Input for this task ::

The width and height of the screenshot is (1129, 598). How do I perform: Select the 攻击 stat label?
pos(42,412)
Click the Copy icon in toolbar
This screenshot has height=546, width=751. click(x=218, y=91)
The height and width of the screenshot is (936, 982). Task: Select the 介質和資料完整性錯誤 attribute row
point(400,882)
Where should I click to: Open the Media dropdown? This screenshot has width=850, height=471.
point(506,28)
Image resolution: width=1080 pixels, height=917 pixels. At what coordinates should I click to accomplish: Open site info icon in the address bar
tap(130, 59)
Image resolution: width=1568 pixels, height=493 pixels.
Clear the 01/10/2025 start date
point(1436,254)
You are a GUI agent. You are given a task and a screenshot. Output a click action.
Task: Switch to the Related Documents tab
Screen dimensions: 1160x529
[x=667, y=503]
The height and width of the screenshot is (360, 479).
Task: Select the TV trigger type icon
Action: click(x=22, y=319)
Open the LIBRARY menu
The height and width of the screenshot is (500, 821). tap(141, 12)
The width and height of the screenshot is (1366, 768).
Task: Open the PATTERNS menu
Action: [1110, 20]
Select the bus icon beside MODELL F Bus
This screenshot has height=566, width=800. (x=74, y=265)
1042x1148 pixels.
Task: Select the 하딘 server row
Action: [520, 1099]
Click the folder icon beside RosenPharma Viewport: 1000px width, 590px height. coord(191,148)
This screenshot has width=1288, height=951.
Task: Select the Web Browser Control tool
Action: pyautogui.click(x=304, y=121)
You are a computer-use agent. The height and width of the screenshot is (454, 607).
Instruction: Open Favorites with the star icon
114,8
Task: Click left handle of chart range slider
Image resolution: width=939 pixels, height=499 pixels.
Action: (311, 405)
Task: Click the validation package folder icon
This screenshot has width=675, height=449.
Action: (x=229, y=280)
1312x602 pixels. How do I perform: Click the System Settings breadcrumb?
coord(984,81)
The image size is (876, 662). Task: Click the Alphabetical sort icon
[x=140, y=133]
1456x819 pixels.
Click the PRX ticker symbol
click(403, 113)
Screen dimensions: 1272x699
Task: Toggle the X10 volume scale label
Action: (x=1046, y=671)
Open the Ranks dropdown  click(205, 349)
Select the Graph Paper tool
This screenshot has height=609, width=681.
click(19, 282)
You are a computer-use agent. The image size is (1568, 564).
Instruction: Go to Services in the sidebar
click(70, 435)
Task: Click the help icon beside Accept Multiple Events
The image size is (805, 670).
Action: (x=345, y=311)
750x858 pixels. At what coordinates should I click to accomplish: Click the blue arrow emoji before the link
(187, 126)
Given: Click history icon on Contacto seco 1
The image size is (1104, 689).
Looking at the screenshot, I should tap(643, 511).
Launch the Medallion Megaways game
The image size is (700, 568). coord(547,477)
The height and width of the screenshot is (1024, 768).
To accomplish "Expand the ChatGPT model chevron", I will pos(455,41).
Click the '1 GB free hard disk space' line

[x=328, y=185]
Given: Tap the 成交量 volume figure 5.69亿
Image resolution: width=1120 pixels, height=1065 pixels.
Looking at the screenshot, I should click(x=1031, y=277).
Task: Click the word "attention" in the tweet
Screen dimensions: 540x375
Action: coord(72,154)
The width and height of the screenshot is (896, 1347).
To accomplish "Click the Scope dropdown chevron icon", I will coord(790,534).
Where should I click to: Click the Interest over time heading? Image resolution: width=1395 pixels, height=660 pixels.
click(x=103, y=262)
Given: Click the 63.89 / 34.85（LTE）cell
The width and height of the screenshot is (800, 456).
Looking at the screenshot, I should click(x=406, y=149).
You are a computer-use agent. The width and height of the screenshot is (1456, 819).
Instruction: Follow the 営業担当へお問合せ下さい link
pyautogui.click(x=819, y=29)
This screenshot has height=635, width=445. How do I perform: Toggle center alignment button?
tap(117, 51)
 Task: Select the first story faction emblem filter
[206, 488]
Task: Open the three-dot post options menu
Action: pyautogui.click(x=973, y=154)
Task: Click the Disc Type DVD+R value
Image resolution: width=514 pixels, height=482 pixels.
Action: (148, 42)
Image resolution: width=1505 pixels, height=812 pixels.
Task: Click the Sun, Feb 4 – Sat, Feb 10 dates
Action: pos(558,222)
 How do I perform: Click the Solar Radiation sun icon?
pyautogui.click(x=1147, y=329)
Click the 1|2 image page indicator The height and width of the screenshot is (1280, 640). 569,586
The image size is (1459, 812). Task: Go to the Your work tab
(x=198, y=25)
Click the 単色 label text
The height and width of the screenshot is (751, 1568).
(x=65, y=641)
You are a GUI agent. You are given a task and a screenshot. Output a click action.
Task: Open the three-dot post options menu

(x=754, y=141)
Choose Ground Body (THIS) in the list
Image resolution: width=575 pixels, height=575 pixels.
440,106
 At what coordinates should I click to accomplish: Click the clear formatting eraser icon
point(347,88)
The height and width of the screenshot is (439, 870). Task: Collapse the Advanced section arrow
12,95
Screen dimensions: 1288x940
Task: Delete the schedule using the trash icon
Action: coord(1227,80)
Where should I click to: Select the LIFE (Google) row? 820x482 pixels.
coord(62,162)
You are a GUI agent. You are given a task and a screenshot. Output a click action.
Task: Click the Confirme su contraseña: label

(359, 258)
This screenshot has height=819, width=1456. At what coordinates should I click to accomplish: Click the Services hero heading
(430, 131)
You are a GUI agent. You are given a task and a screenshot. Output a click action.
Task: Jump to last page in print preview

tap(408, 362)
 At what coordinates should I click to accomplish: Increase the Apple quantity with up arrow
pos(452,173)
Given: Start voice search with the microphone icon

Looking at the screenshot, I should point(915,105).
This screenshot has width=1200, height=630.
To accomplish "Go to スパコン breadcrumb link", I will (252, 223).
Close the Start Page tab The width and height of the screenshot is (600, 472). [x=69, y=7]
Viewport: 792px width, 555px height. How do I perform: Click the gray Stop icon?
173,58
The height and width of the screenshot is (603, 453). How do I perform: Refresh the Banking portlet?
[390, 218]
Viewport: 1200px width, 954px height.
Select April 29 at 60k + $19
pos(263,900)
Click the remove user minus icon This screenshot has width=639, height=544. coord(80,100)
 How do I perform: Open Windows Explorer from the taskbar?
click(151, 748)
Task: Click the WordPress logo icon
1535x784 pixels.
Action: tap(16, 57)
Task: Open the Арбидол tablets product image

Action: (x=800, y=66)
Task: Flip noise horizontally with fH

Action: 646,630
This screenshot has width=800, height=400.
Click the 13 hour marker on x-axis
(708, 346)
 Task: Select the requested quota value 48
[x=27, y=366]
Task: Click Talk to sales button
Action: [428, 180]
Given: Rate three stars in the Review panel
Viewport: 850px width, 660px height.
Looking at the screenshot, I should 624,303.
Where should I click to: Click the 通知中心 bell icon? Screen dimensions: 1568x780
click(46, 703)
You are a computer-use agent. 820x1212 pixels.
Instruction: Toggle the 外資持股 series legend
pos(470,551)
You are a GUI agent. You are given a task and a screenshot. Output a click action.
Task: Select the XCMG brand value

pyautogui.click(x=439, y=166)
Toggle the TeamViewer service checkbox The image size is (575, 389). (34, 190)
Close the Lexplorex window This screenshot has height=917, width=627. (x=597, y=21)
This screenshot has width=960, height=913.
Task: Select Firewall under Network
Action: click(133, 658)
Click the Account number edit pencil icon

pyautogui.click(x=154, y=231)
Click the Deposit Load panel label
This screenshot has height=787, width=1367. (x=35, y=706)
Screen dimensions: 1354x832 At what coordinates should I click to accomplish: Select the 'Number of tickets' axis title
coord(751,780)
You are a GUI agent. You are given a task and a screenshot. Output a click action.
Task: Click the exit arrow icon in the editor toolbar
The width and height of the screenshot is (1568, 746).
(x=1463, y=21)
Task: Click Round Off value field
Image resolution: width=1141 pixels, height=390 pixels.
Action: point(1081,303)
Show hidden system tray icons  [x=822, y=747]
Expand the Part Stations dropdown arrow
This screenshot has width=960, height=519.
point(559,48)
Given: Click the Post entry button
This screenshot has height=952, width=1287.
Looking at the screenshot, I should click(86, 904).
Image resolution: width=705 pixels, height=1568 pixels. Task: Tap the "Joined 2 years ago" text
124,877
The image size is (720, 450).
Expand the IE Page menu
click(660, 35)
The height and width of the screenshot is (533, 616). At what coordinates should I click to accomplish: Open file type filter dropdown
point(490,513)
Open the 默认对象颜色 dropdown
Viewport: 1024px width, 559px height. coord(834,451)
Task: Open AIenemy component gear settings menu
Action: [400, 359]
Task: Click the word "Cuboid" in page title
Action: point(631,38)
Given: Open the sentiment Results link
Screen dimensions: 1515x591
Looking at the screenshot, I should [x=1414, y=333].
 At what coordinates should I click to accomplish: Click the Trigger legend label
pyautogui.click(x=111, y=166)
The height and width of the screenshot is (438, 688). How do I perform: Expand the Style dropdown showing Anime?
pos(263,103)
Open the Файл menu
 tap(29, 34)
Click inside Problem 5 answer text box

Task to complete :: Copy out all lines of the material containing the word "computer".

Response area ::
You are a computer-use agent. The height and width of the screenshot is (454, 607).
You are a computer-use agent. The image size is (1568, 564).
You are a computer-use agent. The width and height of the screenshot is (1456, 819).
You are a computer-use agent. 820x1212 pixels.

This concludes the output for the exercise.